With just four months to go before the election two new polls show the race for the White House between President Barack Obama and Mitt Romney is essentially deadlocked. A new Washington Post-ABC News poll shows the race tied at 47 percent while The Washington Times/JZ Analytics poll found the former Massachusetts governor leading 43 to 42 percent.
Both polls noted the numbers are essentially unchanged since May.
“The new numbers reflect a stubborn constancy: Only twice in 13 surveys over more than a year has either candidate held a lead exceeding the poll’s margin of sampling error,” the Post wrote. “Now, the campaign appears destined to remain extremely close in the final four months before Election Day.”

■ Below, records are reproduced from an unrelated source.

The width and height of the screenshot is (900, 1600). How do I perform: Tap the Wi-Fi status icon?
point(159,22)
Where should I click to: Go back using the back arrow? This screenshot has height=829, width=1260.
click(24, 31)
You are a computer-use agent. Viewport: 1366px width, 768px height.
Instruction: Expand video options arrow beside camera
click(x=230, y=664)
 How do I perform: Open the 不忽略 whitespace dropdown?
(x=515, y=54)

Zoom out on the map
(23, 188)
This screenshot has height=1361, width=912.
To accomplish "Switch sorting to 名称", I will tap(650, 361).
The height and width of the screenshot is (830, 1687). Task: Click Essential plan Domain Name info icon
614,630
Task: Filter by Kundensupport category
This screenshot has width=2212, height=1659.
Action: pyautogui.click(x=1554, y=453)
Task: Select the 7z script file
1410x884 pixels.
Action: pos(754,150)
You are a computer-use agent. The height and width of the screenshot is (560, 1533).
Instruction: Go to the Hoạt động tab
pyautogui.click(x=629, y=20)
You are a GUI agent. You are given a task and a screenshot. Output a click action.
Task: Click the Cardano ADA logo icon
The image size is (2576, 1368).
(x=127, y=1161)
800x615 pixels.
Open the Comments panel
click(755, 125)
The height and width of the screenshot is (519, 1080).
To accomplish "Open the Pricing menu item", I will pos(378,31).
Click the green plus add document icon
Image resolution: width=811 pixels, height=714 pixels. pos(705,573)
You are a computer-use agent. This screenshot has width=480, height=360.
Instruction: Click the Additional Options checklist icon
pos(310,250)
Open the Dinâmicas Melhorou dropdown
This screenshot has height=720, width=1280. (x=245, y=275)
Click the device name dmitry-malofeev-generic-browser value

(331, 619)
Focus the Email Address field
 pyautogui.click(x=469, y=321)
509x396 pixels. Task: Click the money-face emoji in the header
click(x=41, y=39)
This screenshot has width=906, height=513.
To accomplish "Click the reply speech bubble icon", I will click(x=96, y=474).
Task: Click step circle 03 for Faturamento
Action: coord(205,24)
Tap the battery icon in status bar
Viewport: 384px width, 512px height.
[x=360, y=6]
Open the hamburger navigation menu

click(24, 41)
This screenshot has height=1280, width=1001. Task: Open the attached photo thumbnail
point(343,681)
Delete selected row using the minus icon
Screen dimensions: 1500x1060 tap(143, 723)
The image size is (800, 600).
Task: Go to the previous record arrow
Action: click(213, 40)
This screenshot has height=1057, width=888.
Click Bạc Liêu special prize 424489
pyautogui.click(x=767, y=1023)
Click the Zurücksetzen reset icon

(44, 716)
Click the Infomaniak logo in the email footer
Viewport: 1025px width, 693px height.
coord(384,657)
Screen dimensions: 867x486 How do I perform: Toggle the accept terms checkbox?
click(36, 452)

The Washington Times notes that their poll showed about the same margin as the poll in May, but Obama “slipped on several key measures, including fewer voters who say they expect him to win, and fewer who say they are voting for him because he’s the best candidate.
“Voters, who by a small margin say they agree with the Supreme Court’s ruling upholding health care, still seem in a mood to punish Mr. Obama for it — particularly among independents. The poll found 45 percent of self-identified independents said they are less likely to support the president now after the ruling, compared with 20 percent who said the ruling made them more likely to back him.”
Pollster John Zogby, who conducted the Times survey, told the paper that Obama had been moving up in polling last month, but the healthcare ruling appears to have stopped that.
However, the Post poll found a “significant change” in the public’s view of Obamacare following the Supreme Court ruling. Some 47 percent now support the law and 47 percent oppose it. In April, 39 percent supported it and 53 percent opposed it.
Obama’s supports continue to be more enthusiastic than Romney, though at diminished numbers. In the Post poll, 51 percent, of his supporters back his candidacy “very enthusiastically,” compared with 38 percent of Romney’s.
In the Post poll, 54 percent of all adults and 60 percent of independents give Obama negative marks on the economy but when measured against Romney, voters again split. Some 48 percent said they trust Romney on the economy while 45 percent choose the president.
The Obama campaign has been hammering Romney in ads lately for his business background and they seem to have had an effect. In eight battleground states, the Post poll found that more people now say Romney did more to cut jobs than create them when he worked as an investor.
The Post poll surveyed 1,003 adults, including 855 registered voters, July 5 to 8. The Times surveyed 800 likely voters July 6 through 8.